鼻紋とは動物の“鼻のシワ”のこと。人間の指紋のようにすべての個体で異なる(写真はイメージ)
環境省のデータによると、2020年4月1日~2021年3月31日の1年間だけで、日本における犬猫の殺処分が2万3764匹となり、毎日65匹もの犬・猫が殺処分されていることになる。殺処分される猫のうち、半数以上が幼齢個体であり、成猫にならず殺処分されている。人間と動物が共存するため、コロナ禍でペット市場が成長し続けるうえでも、動物の殺処分ゼロは重要な課題といえる。
【画像】「鼻紋ってどんなの?」1頭ごとに全然違う! 撮影に苦労する飼い主も…鼻紋登録方法
■義務化されたチップ装着への不安を払拭すべく、個体差ある「鼻紋」に注目
今年6月、動物愛護管理法の改正に伴い、ペットショップなどで販売される犬や猫にマイクロチップの装着や所有者情報の登録等が義務化された。ペットの迷子対策のために、どう普及させていくかが今後のカギとなっている。動物に苦痛を与えるものではないとはいえ、皮膚に注射器で皮膚下に入れるマイクロチップ装着を不安視する飼い主も少なくない。そんな中、今注目されている技術が「鼻紋認証」だ。

• **行の抜粋**:

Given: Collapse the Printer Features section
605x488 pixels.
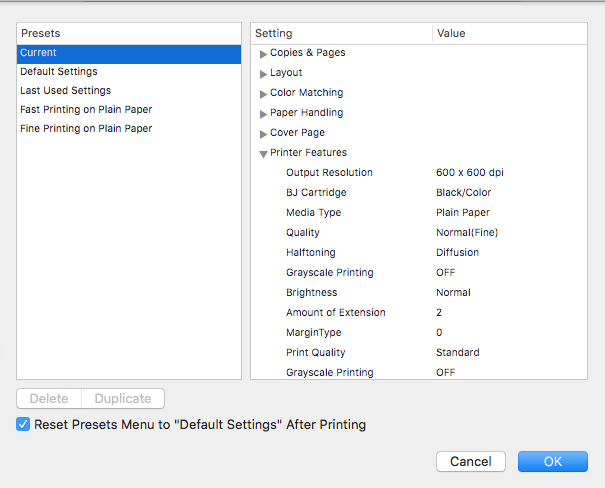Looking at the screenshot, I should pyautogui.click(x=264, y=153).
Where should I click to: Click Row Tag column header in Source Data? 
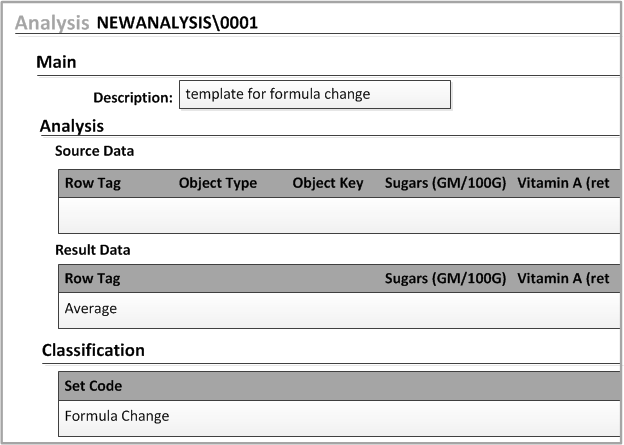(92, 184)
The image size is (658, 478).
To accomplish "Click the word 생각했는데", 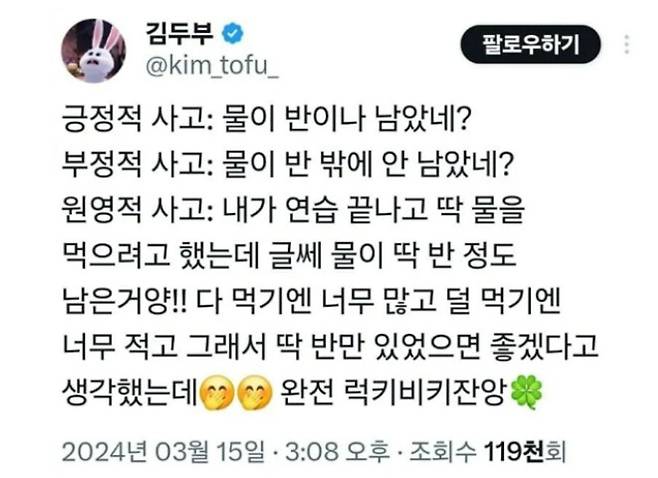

• **作業指示**:
[a] 鼻紋に関する文書のうち、「環境省のデータによると、20」から「ている技術が「鼻紋認証」だ。」までを一字も変えずに打ち直してください。
[b] 鼻紋に関する文書の最後の文に続けて、その先の文章を書いてください。

• **作業別の出力**:
[a]
環境省のデータによると、2020年4月1日~2021年3月31日の1年間だけで、日本における犬猫の殺処分が2万3764匹となり、毎日65匹もの犬・猫が殺処分されていることになる。殺処分される猫のうち、半数以上が幼齢個体であり、成猫にならず殺処分されている。人間と動物が共存するため、コロナ禍でペット市場が成長し続けるうえでも、動物の殺処分ゼロは重要な課題といえる。
【画像】「鼻紋ってどんなの?」1頭ごとに全然違う! 撮影に苦労する飼い主も…鼻紋登録方法
■義務化されたチップ装着への不安を払拭すべく、個体差ある「鼻紋」に注目
今年6月、動物愛護管理法の改正に伴い、ペットショップなどで販売される犬や猫にマイクロチップの装着や所有者情報の登録等が義務化された。ペットの迷子対策のために、どう普及させていくかが今後のカギとなっている。動物に苦痛を与えるものではないとはいえ、皮膚に注射器で皮膚下に入れるマイクロチップ装着を不安視する飼い主も少なくない。そんな中、今注目されている技術が「鼻紋認証」だ。

[b]
日本初の「鼻紋認証」機能を実装したペット総合アプリ『Pet』。その開発・運営する株式会社NGAのアレックス・ワンCEOは「ペットを飼っている人も飼っていない人も、人と動物が幸せに暮らせる社会を願うすべての人に知ってほしい」と話す。
昨年11月にリリースした『Pet』は、ペットにまつわる生活情報や里親情報、コミュニティ機能など、ペットと暮らす人に必要な情報が網羅されており、そのすべてが無料で利用ができる。充実の内容がうれしい同アプリだが、アレックスCEOはペットを飼っていないという。
「動物が大好きで子どもの頃は犬、猫、ウサギ、たくさんのペットを飼っていました。ところが大人になってからアレルギーになってしまったんです。それでも動物の幸せのために何かしたい。飼いたくても飼えない人も楽しめるサービスがあったら…そう思って開発したのがこのアプリです」(アレックスCEO/以下同)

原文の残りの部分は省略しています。